:: WHAT THE TASK REQUIRES ::
Copy out the part that opens with the line containing "Task: Open the アプリ dropdown showing GMOサイン" and closes with the line containing "This screenshot has height=318, width=644.", swapping "bell icon" for "notification bell" and changing nothing else.

:: EXERCISE MATERIALS ::
>>>

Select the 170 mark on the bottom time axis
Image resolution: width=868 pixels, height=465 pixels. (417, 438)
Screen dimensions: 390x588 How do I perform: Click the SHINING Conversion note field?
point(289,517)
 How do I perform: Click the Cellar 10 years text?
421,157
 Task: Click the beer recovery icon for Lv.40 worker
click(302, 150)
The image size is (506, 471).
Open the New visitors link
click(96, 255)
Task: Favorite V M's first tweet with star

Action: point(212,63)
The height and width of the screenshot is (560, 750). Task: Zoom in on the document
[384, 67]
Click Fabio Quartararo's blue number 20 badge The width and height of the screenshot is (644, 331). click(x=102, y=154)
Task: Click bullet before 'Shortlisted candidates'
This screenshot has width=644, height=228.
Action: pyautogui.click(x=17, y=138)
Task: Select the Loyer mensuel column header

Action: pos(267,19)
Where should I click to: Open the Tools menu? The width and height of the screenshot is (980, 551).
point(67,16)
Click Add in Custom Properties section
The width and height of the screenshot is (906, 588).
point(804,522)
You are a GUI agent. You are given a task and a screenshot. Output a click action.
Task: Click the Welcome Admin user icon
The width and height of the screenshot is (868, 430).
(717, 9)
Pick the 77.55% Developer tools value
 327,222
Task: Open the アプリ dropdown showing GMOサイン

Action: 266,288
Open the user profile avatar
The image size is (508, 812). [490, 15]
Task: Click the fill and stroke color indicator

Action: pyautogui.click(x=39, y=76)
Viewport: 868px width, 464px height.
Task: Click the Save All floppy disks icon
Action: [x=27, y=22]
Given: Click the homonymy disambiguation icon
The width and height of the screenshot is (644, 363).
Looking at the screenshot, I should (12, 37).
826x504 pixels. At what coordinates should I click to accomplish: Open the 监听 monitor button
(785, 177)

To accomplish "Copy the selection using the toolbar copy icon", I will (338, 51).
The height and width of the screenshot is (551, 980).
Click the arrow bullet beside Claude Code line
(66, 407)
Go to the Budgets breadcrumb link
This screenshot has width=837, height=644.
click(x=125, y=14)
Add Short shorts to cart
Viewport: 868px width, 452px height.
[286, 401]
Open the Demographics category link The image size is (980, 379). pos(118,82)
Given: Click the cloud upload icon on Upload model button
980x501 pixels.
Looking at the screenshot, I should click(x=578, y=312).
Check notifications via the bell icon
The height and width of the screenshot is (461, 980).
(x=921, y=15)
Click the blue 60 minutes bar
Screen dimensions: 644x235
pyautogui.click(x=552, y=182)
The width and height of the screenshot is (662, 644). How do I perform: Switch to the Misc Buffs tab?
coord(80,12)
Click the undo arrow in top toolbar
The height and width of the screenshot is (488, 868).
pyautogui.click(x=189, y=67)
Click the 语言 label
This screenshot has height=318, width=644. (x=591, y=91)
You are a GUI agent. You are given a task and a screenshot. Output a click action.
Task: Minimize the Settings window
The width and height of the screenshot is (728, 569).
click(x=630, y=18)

<<<

:: TASK ANSWER ::
Task: Open the アプリ dropdown showing GMOサイン

Action: 266,288
Open the user profile avatar
The image size is (508, 812). [490, 15]
Task: Click the fill and stroke color indicator

Action: pyautogui.click(x=39, y=76)
Viewport: 868px width, 464px height.
Task: Click the Save All floppy disks icon
Action: [x=27, y=22]
Given: Click the homonymy disambiguation icon
The width and height of the screenshot is (644, 363).
Looking at the screenshot, I should (12, 37).
826x504 pixels. At what coordinates should I click to accomplish: Open the 监听 monitor button
(785, 177)

To accomplish "Copy the selection using the toolbar copy icon", I will (338, 51).
The height and width of the screenshot is (551, 980).
Click the arrow bullet beside Claude Code line
(66, 407)
Go to the Budgets breadcrumb link
This screenshot has width=837, height=644.
click(x=125, y=14)
Add Short shorts to cart
Viewport: 868px width, 452px height.
[286, 401]
Open the Demographics category link The image size is (980, 379). pos(118,82)
Given: Click the cloud upload icon on Upload model button
980x501 pixels.
Looking at the screenshot, I should click(x=578, y=312).
Check notifications via the notification bell
The height and width of the screenshot is (461, 980).
(x=921, y=15)
Click the blue 60 minutes bar
Screen dimensions: 644x235
pyautogui.click(x=552, y=182)
The width and height of the screenshot is (662, 644). How do I perform: Switch to the Misc Buffs tab?
coord(80,12)
Click the undo arrow in top toolbar
The height and width of the screenshot is (488, 868).
pyautogui.click(x=189, y=67)
Click the 语言 label
This screenshot has height=318, width=644. (x=591, y=91)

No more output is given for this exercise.